In the time of Lord Coke, the barons of the exchequer were given a good behavior tenure. During the reign of Charles II, the same tenure was created for the common law judges, though the crown retained until after the revolution of 1688 the right to prescribe what tenure the judges should have. Finally, by an act of Parliament passed in the thirteenth year of the reign of William III, the judges’ commissions were made to run during good behavior, and they were forbidden to be removed by the crown except upon an address of both houses of parliament.

In the United States, the most common removal mode is by impeachment, through the preferment of charges by one chamber of the legislature, usually the lower, and trial by the other. The chief objections to this procedure are its cumbersomeness and the danger that the legislature may employ its removal power for party purposes. Still, the provision largely eliminates the latter danger that an extraordinary majority of the trial chamber shall be required to remove. In twelve states, provision is made for removal by the legislature. In nine states, the governor is empowered to remove an address by the legislature, following the English practice.

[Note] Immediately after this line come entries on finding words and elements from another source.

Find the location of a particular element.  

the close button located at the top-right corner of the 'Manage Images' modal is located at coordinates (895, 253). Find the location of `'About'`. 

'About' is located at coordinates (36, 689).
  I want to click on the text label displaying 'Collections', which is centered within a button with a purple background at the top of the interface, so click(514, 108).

Recently, the recall method by popular election has found many advocates in the United States, and it has actually been adopted by constitutional amendment in seven states (Arizona, California, Colorado, Kansas, Nevada, North Dakota, and Oregon). However, this mode of removing judges has been severely condemned by American jurists as destructive of the judiciary’s independence and dignity, and there seems little likelihood that it Will ever find general favor or acceptance.

In the states of continental Europe, generally, a Wholly different method for the removal of the judges prevails. There, judges may be removed only by the court of which they are members or by the supreme court sitting as a disciplinary tribunal. After a regular trial, and for reasons expressly stated in the laws. Most of the Continental constitutions or organic acts relative to the judiciary also provide that a judge cannot be transferred from one judicial post to another without his consent, except by the court’s decision.

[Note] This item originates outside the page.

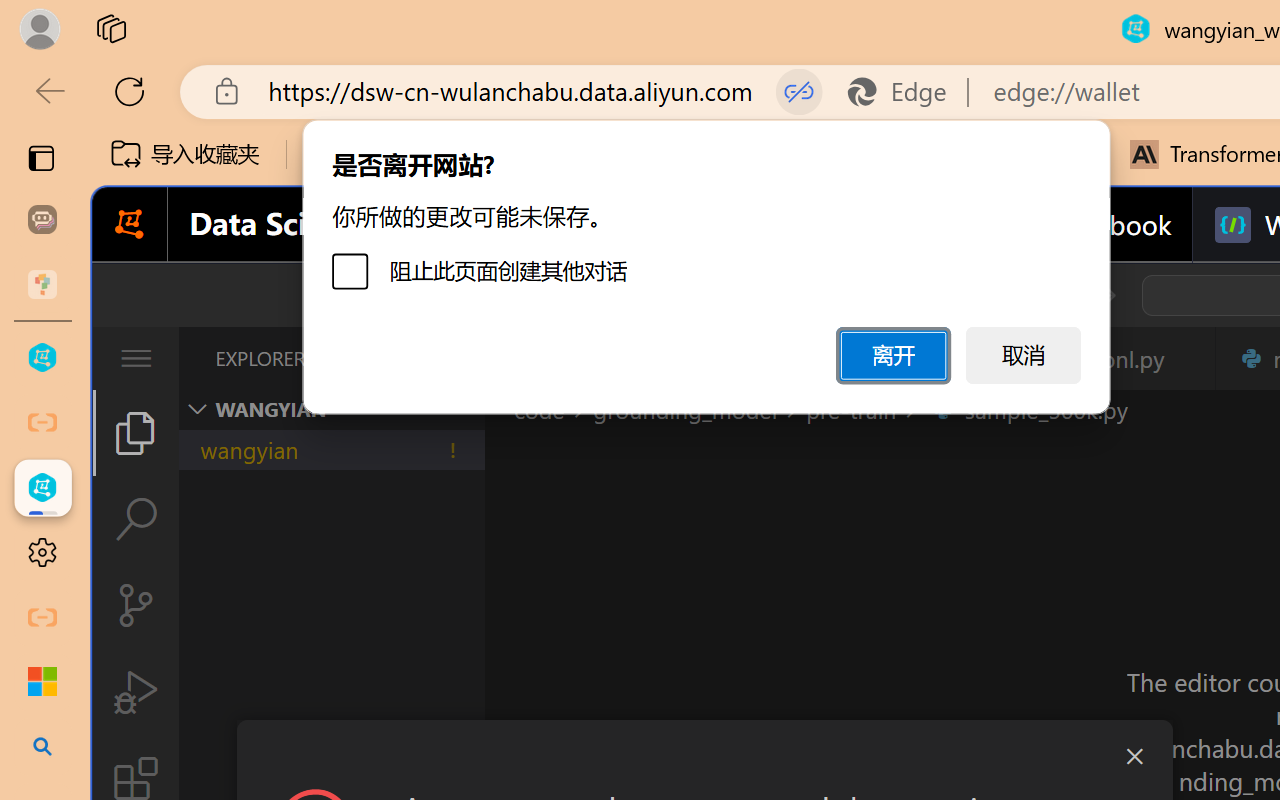  What do you see at coordinates (134, 432) in the screenshot?
I see `'Explorer (Ctrl+Shift+E)'` at bounding box center [134, 432].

In a few countries, however (e.g., Austria and Czechoslovakia), the guarantee against immovability and transfers is qualities by the reservation that removals or transfers may be made in case of the reorganization of the judicial system. In Germany, where transfers are made in such a case, the judge must be assigned to another post of equal rank and pay and receive an allowance to cover the cost of changing his residence. Provisions such as these, coupled with life tenure, ensure almost absolute independence of the judges.

On the whole, it must be admitted that throughout Europe, the safeguards adopted to ensure an independent judiciary are more effective than in the United States, where the practice of popular election and limited tenures generally prevails in the individual States of the Union.